How do we walk through the world?  Do we, like the lawyer, reenforce the veneer we’ve created (one that others can almost assuredly see through anyway)?  Do we close ourselves off as if we have no need and cling to a sense of self that is dependent upon defining the other as base, less than, the object of our disdain or disregard?  Such a persona can neither have nor be a neighbor.

 Or do we, like the man thrown in the ditch, open ourselves to grace from wherever it may come?  Can we be vulnerable to learning from, growing with, receiving love from the people we least expect, whoever they may be?

This brings me back to where I began.  For almost ten years, I’ve been amazed by your ability to love, to be a neighbor.  You feed the hungry, house the homeless, embrace all of God’s children in the fullness of their being, care about justice and peace.  When I arrived almost a decade ago, I saw that immediately.  It took me longer to understand how you do it.  You are able to be neighborly—to extend love—because you also know how to receive it.  You are a most remarkable congregation, one of vulnerability and a willingness to be met and ministered to by one another.  You receive grace as what it is: a gift, and from any quarter.  There is never a stranger among you, because you welcome the stranger as neighbor and friend.  You do not see the Gospel as a threat to your sense of self, but as Good News that can and will change you, heal you, make you whole.

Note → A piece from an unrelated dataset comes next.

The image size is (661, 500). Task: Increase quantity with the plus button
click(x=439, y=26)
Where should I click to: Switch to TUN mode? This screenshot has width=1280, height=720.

It has been a sanctifying gift to walk with such a people for this decade.  You have been neighbors to me, and I am grateful.  In a few weeks I will go home, to Arkansas and to another remarkable parish that asks and answers the question, “Who is my neighbor?” with vulnerability and grace.  But when I go, I will take with me the love you have given.  We will always be neighbors. And like Saint Paul, in my prayers for you I will always thank God for the love that you have for all the saints.  You truly comprehended the grace of God.